[start of Extracted material]
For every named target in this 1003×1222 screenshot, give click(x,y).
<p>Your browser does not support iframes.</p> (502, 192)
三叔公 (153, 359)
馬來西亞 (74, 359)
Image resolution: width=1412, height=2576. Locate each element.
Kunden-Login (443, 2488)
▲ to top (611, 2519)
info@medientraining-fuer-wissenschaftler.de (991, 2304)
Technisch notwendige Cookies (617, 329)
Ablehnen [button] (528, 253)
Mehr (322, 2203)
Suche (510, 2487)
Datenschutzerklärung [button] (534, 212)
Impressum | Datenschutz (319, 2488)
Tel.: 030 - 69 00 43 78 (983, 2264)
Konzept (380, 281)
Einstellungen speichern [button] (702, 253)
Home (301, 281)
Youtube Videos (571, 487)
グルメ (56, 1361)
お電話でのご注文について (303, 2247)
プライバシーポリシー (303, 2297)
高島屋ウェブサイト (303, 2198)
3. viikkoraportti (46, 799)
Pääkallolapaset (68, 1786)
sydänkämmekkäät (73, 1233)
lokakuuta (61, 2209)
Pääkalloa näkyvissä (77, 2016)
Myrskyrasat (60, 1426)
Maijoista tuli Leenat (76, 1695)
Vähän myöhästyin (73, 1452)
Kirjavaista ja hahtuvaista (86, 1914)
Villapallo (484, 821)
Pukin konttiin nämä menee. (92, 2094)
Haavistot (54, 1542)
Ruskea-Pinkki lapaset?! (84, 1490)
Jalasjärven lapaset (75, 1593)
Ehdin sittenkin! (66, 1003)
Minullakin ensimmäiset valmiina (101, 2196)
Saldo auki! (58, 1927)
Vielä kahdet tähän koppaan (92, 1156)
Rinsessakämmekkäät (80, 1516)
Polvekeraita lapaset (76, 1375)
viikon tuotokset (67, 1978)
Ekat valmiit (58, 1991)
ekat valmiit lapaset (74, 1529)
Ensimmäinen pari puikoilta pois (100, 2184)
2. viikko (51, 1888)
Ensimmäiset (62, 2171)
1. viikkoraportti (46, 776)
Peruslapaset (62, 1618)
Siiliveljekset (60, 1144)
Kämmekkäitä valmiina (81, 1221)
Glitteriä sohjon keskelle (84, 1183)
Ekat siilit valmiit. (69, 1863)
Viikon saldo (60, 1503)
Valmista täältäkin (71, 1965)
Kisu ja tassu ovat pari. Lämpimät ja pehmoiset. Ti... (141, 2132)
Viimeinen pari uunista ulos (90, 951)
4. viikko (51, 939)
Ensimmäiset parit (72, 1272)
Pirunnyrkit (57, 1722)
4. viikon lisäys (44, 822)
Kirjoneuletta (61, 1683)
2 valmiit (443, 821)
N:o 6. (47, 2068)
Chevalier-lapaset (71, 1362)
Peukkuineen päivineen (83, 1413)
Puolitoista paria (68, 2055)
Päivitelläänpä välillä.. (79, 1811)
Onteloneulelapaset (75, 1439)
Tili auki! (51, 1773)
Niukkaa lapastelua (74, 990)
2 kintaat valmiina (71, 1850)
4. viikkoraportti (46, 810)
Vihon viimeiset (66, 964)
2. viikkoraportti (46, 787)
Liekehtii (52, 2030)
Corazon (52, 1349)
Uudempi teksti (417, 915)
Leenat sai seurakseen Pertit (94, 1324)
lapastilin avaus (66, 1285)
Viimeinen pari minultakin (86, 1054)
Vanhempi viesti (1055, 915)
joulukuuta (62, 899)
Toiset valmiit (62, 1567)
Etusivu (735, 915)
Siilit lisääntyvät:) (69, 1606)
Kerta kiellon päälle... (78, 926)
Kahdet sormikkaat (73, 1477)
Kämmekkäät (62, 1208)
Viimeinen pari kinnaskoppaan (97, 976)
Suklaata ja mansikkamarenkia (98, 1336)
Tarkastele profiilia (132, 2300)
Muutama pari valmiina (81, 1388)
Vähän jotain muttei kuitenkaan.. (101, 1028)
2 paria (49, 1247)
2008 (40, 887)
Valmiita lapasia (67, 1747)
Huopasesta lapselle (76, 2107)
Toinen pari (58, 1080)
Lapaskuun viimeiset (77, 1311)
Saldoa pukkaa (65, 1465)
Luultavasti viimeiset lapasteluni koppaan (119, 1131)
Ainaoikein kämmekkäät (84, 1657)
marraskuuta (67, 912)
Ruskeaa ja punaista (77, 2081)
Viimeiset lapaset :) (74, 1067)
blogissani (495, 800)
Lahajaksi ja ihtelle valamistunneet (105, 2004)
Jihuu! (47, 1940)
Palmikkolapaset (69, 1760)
[end of Extracted material]
Render the listing as a Markdown table with the columns Row and Line, running from its first line through the line that contains "info@medientraining-fuer-wissenschaftler.de (991, 2304)", inclusive, and leaving out any blank lines.

-- Answer below --
| Row | Line |
|---|---|
| 1 | For every named target in this 1003×1222 screenshot, give click(x,y). |
| 2 | <p>Your browser does not support iframes.</p> (502, 192) |
| 3 | 三叔公 (153, 359) |
| 4 | 馬來西亞 (74, 359) |
| 5 | Image resolution: width=1412, height=2576. Locate each element. |
| 6 | Kunden-Login (443, 2488) |
| 7 | ▲ to top (611, 2519) |
| 8 | info@medientraining-fuer-wissenschaftler.de (991, 2304) |